Creare le condizioni giuste

Usare una tavola Ouija non richiede né un dono particolare, né conoscenze avanzate, ma uno stato d’animo preciso: calma, rispetto, intenzione chiara. Prima di iniziare, è essenziale scegliere un luogo tranquillo, senza rumori fastidiosi né tensioni nell’aria. La luce può essere soffusa, una candela accesa se aiuta a creare l’atmosfera. Ciò che conta non è l’estetica, ma l’attenzione che dedicate a quel momento. La tavola non è solo un oggetto di legno o cartone; agisce come un medium, un ponte, un supporto di contatto tra ciò che si vede e ciò che non si vede.

Entrare nel dialogo

Posizionate la tavola piatta davanti a voi. Se siete in più persone, sedetevi in cerchio intorno ad essa. Se siete da soli, assicuratevi di restare ancorati, concentrati, rilassati. Mettete la planchette al centro della tavola. Appoggiate delicatamente le dita sopra, senza premere, solo per creare una connessione leggera.
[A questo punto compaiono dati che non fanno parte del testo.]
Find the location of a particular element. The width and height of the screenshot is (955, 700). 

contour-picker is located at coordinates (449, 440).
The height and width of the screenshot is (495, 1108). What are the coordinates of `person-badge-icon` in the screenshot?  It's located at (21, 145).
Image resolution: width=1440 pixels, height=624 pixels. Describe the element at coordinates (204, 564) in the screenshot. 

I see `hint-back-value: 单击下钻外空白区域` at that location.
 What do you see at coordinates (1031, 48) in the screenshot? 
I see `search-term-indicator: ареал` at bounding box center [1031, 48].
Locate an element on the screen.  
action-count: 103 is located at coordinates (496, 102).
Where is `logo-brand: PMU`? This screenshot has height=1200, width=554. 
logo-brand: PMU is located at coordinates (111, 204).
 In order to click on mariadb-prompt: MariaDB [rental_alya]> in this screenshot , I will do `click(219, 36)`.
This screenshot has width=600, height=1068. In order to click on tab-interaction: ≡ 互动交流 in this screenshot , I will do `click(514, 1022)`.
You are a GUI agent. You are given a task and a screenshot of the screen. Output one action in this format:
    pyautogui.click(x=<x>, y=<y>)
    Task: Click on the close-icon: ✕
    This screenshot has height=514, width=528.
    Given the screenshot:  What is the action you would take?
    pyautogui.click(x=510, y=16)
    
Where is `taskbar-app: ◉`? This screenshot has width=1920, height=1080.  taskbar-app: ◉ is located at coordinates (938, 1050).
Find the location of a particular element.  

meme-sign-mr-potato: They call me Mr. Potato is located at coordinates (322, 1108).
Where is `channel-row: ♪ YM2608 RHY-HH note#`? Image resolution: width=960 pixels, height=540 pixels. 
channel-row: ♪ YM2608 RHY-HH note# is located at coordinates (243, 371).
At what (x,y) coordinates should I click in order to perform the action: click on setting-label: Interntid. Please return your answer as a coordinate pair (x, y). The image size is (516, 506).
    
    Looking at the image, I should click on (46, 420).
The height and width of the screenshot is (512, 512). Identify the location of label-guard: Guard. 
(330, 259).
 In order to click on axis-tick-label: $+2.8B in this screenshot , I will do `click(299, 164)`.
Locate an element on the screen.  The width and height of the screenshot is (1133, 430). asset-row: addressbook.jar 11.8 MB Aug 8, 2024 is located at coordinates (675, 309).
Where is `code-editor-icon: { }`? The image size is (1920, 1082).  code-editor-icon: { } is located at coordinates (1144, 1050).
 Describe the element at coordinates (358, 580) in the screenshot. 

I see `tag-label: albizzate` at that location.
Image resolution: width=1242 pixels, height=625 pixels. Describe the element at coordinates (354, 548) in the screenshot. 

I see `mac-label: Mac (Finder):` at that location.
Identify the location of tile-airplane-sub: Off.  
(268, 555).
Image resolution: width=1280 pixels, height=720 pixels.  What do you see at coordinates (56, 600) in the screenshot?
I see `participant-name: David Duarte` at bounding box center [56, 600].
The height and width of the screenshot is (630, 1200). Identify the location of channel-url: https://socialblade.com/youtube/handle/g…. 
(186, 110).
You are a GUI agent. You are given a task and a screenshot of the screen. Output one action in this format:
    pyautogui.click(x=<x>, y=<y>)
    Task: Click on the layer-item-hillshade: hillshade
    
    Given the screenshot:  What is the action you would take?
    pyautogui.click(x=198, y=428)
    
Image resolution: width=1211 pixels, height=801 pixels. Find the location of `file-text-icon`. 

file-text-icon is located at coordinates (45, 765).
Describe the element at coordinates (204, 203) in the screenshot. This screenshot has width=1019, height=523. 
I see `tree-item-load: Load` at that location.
Non si tratta di forza fisica, ma di presenza mentale. Respirate. Restate attenti. Prima di fare una domanda, potete segnare un’apertura: una parola, una frase, un breve momento di silenzio. Alcuni scelgono di proteggersi con una preghiera, un cerchio simbolico o un pensiero chiaro. Non deve essere complicato o codificato, solo sincero. Poi, parlate ad alta voce o interiormente. Rivolgetevi allo spirito che desiderate contattare, o lasciate la porta aperta a un’entità benevola. L’essenziale è formulare domande chiare, semplici, e restare concentrati su ciò che sentite. La planchette può restare immobile all’inizio. A volte scivola molto lentamente. Altre volte sembra animata da un’energia particolare. Lasciate venire ciò che viene, senza forzare, senza affrettare. Annotate le lettere, le parole, le eventuali risposte. Evitate di interrompere o di ridere nervosamente. Anche se non succede nulla, considerate questo come un’esperienza in sé.

Concludere con rispetto

Quando sentite che è il momento di terminare, rivolgete un ringraziamento, anche se non avete percepito nulla. Spostate delicatamente la planchette verso « arrivederci », aspettate che si fermi, poi ritirate le mani. Non abbandonate il tavolo di colpo. Prendetevi qualche minuto per ritrovare voi stessi, respirare, tornare a voi. Questo tipo di seduta, anche silenziosa, può smuovere cose invisibili. Riponete la tavola in un luogo tranquillo, appartato. Non lasciatela aperta o posata senza intenzione. Merita un certo rispetto, come qualsiasi strumento che si usa per interrogare ciò che va oltre l’ordinario.